The implications of the contrast between real and ideal past and present, may be seen more clearly with reference to the literary tradition from which the poem evolves. Behind Smith's moon, "Poxy old cheat," is the denuded moon of Eliot's "Rhapsody on a Windy Night": "The moon has lost her memory. / A washed-out smallpox cracks her face." But, more importantly, at a still further remove, the ideal vision which informs the satire of "Noctambule" is the night walk described by Henry Vaughan in "The Night" where wise Nicodemus saw the "Sun" (the Son of God) by moonlight. Common to both poems is the concept of substitution, the collocation of moon and sun at night and the contrast between the blackness of innocent night and, in Vaughan's terms, the "mire" and "ill-guiding light of day." For Vaughan, night is still the time of "spirits," the time when man can best approach his God; as such, it is associated with the death (mystic and real) that it anticipates: "Oh for that night, where I in Him / Might live invisible and dim!" But for the modern metaphysical, what a falling off there has been! Night, moon, and love are all ersatz - fake. Because of this deprivation, the central preoccupation of Smith's poetic imagination - death - must be faced without Vaughan's spiritual assurance.

The emergence of this metaphysical theme in Smith's work is best seen in the poem "To Henry Vaughan," first published in The Tamarack Review in 1959 but originally written in 1931 as a tribute to Sir Herbert Grierson and presented to him along with Smith's dissertation, "Studies in the Metaphysical Poets of the Anglican Church in the Seventeenth Century." In this poem, images from Vaughan's spiritual biography (as recorded in "Regeneration," "The Retreat," "The World," "Cock-Crowing," and "The Night") are presented. Vaughan's characteristic longing for eternity is expressed within an audaciously homely conceit - that of homesickness:

Homesick? and yet your country Walks
Were heaven'd for you. Such bright stalks
Of grasses! such pure Green! such blue
Clear skies! such light! such silver dew! -

The poem develops through a series of analogies which show that nature, because infused by God, is Heaven on earth; and Smith's poetry is fully worthy of the metaphysics it expresses, especially when echoing Vaughan's. lyric and mimetic sweetness: "one small bird / In three clear notes his Name preferr'd." From "bird" to "soul" to "larks" - "singing as they climb / Lifting the rapt soul out of Time" - the progression is a natural one and expresses Vaughan's growing other-worldliness. The religious paradox with which the poem ends is both a recognition and a resolution:

Yet art thou Hornesick! to be gone
From ail this brave Distraction
Wouldst seal thine ear, nail down thine eye;
To be one perfect Member, die;
And anxious to exchange in death
Thy foul, for thy Lord's precious, breath,
Thou art content to beg a pall,
Glad to be Nothing, to be All.

To be dead, to be no thing, is to be gathered into the "All" of God - as such to be a part of all, of every thing. Behind Vaughan's joyful anticipation to be "Nothing" is the seventeenth-century universe of correspondences; behind the "All" stands the certainty of the Bridegroom Christ and the wedding feast of the Resurrection.
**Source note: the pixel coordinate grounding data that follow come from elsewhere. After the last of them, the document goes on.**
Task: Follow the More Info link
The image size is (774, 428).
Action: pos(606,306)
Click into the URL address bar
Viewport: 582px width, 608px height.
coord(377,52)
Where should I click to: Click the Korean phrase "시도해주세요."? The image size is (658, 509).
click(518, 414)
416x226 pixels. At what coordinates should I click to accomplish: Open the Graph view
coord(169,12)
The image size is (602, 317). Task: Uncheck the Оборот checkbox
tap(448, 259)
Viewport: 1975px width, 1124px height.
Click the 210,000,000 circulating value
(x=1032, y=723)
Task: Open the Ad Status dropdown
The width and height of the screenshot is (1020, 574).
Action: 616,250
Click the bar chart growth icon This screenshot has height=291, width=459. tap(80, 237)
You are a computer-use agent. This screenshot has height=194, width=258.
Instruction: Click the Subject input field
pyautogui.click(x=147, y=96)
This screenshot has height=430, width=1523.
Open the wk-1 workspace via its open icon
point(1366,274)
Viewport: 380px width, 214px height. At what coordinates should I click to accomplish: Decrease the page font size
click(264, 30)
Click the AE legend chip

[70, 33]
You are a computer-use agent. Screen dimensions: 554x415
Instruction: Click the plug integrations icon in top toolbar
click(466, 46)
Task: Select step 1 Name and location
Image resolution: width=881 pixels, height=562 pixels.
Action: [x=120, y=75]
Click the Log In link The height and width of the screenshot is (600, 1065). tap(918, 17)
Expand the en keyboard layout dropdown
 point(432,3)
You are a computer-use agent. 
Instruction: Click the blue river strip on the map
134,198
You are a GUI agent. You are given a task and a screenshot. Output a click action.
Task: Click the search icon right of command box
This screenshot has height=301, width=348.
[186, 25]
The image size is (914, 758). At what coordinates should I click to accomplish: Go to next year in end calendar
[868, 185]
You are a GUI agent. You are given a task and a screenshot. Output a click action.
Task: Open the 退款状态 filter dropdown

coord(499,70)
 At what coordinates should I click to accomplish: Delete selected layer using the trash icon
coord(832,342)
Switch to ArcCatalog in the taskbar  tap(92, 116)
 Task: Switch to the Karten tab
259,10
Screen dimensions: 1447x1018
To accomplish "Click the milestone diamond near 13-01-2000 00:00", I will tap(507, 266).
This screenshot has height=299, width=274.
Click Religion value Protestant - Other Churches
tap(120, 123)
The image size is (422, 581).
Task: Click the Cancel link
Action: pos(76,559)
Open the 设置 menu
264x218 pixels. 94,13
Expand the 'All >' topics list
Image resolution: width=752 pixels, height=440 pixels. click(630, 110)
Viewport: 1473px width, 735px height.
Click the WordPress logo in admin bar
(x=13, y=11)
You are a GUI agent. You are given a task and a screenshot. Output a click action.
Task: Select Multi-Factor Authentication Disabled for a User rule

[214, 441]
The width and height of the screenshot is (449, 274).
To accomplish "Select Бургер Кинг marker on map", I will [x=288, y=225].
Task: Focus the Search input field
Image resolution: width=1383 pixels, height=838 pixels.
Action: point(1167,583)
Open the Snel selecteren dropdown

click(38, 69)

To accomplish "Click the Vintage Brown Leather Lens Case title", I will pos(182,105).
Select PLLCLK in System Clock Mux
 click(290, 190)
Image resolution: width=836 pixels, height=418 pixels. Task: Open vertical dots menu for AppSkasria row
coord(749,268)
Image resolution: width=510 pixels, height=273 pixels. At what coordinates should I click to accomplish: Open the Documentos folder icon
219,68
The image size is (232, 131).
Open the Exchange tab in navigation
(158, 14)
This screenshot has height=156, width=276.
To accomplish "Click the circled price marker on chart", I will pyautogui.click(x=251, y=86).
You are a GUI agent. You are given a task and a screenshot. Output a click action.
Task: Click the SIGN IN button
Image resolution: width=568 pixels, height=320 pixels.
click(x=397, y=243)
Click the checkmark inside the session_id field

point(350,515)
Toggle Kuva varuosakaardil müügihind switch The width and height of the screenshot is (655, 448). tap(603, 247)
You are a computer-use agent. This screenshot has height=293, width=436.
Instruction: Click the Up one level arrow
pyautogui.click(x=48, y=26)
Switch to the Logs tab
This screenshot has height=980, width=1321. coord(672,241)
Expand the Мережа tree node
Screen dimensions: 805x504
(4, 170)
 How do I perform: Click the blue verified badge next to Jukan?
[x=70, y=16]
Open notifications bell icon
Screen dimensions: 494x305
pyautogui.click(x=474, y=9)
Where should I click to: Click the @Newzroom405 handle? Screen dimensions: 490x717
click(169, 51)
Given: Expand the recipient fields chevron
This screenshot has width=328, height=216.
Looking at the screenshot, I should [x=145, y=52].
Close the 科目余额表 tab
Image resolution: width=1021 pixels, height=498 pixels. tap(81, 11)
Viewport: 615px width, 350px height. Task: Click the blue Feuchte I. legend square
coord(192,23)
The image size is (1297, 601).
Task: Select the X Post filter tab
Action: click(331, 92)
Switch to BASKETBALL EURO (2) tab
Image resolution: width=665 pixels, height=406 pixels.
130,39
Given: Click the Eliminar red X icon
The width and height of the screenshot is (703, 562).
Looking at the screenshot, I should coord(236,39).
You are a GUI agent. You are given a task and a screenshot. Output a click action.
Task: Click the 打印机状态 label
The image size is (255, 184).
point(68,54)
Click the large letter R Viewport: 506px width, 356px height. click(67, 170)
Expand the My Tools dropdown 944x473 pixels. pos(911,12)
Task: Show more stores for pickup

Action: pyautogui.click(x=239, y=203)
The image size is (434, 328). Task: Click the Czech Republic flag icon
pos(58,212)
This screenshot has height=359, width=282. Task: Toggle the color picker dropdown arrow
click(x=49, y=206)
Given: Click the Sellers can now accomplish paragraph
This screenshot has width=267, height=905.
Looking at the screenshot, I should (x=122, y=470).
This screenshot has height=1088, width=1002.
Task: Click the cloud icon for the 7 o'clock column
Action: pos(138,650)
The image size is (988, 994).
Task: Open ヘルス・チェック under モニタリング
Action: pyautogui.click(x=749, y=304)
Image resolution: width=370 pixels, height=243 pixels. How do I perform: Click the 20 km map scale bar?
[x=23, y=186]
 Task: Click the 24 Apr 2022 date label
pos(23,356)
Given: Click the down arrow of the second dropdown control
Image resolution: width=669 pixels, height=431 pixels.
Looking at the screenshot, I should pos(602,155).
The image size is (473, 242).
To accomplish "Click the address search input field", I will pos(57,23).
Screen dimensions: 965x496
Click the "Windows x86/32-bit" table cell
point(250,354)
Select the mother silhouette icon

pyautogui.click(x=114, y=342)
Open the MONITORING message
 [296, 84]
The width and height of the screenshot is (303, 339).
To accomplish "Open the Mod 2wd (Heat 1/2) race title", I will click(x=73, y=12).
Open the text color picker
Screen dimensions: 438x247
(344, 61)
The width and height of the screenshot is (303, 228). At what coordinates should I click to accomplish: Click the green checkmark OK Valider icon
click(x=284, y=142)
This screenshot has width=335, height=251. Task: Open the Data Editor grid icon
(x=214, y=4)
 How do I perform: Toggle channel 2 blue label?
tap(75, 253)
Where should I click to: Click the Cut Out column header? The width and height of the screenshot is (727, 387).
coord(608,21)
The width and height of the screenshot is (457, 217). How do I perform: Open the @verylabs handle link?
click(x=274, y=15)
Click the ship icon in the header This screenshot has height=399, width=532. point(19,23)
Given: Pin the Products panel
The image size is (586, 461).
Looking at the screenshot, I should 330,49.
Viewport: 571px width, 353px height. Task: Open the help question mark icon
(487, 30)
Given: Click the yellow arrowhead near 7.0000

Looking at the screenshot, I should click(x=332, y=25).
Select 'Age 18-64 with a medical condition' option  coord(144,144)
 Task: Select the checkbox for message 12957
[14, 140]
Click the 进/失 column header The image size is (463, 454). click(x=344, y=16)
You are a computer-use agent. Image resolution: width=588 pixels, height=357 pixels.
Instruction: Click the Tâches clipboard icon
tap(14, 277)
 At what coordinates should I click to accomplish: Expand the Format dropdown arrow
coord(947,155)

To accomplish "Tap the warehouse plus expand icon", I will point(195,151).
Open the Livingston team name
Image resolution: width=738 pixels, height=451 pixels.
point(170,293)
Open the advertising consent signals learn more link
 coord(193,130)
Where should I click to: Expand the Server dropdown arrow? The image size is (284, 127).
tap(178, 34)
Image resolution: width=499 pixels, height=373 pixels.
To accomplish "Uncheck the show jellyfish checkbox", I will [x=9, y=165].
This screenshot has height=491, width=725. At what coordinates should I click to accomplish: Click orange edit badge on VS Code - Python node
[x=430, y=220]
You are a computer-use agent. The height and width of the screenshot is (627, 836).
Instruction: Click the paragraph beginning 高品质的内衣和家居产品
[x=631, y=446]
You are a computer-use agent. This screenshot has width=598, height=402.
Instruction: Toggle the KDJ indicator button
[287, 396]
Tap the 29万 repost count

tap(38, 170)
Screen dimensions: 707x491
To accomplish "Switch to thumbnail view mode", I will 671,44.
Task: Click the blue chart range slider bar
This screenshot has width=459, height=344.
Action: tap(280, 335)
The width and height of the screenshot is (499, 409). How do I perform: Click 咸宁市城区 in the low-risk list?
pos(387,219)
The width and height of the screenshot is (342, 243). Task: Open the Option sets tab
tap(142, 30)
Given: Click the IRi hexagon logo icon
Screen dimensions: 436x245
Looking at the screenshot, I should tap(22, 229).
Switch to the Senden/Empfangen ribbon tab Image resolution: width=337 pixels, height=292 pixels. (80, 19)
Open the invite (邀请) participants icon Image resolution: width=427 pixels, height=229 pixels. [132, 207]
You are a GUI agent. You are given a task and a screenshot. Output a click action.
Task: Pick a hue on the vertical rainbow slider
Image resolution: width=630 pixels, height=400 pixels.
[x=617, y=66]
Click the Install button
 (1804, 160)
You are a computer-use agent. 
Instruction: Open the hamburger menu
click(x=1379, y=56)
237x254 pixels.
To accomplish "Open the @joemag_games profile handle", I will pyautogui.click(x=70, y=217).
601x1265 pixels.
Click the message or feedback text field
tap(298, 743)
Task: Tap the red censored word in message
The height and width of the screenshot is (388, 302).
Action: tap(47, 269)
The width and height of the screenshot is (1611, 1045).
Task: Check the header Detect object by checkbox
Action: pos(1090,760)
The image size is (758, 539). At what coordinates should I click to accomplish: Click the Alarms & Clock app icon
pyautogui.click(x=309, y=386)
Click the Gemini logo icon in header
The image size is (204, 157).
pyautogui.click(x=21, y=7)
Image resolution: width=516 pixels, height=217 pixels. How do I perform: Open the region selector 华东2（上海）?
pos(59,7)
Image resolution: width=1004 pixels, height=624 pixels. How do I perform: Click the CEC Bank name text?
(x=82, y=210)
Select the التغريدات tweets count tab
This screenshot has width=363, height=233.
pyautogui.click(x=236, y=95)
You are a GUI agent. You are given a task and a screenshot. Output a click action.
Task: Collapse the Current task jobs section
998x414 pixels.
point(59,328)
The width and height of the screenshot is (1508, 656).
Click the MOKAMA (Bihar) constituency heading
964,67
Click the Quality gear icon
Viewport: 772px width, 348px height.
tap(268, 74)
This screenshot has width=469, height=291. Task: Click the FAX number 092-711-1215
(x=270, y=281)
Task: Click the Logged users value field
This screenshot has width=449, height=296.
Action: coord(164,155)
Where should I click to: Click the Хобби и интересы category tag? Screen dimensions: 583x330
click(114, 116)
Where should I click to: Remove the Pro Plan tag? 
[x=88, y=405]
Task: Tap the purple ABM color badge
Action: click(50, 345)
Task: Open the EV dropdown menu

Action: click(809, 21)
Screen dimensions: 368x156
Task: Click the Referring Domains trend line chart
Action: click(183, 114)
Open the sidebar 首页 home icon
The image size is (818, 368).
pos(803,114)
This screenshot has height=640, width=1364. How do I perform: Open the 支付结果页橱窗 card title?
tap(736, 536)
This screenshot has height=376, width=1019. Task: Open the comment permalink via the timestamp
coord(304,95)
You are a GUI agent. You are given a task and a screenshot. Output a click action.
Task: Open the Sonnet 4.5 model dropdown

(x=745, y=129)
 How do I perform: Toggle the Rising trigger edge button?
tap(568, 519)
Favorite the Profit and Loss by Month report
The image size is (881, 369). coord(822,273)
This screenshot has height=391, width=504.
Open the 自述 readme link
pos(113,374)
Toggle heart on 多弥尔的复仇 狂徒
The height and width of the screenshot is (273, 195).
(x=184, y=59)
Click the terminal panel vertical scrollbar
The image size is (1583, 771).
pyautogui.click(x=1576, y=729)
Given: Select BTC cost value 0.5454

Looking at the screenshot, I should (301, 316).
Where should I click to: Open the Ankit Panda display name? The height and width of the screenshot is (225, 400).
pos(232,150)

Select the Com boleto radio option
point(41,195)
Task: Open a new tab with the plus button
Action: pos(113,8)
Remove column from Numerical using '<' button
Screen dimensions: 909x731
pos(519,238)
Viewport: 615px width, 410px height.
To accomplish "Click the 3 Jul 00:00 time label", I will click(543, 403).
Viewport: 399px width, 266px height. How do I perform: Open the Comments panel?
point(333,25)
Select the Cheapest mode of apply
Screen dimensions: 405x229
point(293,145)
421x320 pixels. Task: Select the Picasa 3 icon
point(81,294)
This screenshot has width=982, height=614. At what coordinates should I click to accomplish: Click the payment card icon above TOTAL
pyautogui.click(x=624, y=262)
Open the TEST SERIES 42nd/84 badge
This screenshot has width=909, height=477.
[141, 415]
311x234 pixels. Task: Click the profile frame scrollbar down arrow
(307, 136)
As this concluding paradox might suggest, Smith's strongest poetic and critical impulse works in terms of pairs of opposites: the "tinsel paradise" of "A Hyacinth for Edith," the sun-moon, false-real series of "Noctambule"; the "sensibility"-"intelligence" opposition of an early critical article, "Wanted - Canadian Criticism"; the "native"- "cosmopolitan" divisions of The Book of Canadian Poetry which he edited in 1943. In fact, his most characteristic poetic technique is the use of the paradox: references such as "the beauty / of strength / broken by strength / and still strong" that we find, for example, in "The Lonely Land." Smith's impulse towards paradox and hyperbole would have been encouraged by his seventeenth-century studies. Certainly, "To Henry Vaughan" shows that he had mastered the metaphysical sensibility. More importantly, however, his fondness for the paradox seems to be the prod uct of a deeply felt sense of the contrast between a more ideal past and a tawdry present; and certainly there was a modernist antecedent for this attitude and technique in Eliot's The Waste Land and "Gerontion."

The central importance of the paradox in Smith's imaginative world may best be seen by tracing some of the implications of the concluding paradox of the Vaughan poem, "Glad to be Nothing, to be All." Smith's early preoccupation with the metaphysics of "nothing" is to be found even in one of his first imagist landscape poems, "The Creek" (1928). Here the musical progression of sound and image echoes the movement of the water; the eye moves from the "stones," "roots," "wisps of straw," and "green soaked crushed leaves" of the first stanza to the disintegrative "nothing" of the last stanza:

      foamfroth, waterweed,
and windblown bits of straw
that rise, subside, float wide,
come round again, subside,
a little changed
and stranger, nearer
nothing.

The whole poem is a description of the process of reductive metamorphosis. In the fine late sonnet "The Wisdom of Old Jelly Roll" (1962), the implications of death as "nothing" are explored through a metaphysical conceit which equates death with the holes of a net:

... Parson, poetaster, pimp, Each acts or acquiesces. They prettify,
Dressup, deodorize, embellish, primp,
And make a show of Nothing. Ah, but met-
aphysics laughs: she touches, tastes, and smells
-Hence knows - the diamond holes that make a net.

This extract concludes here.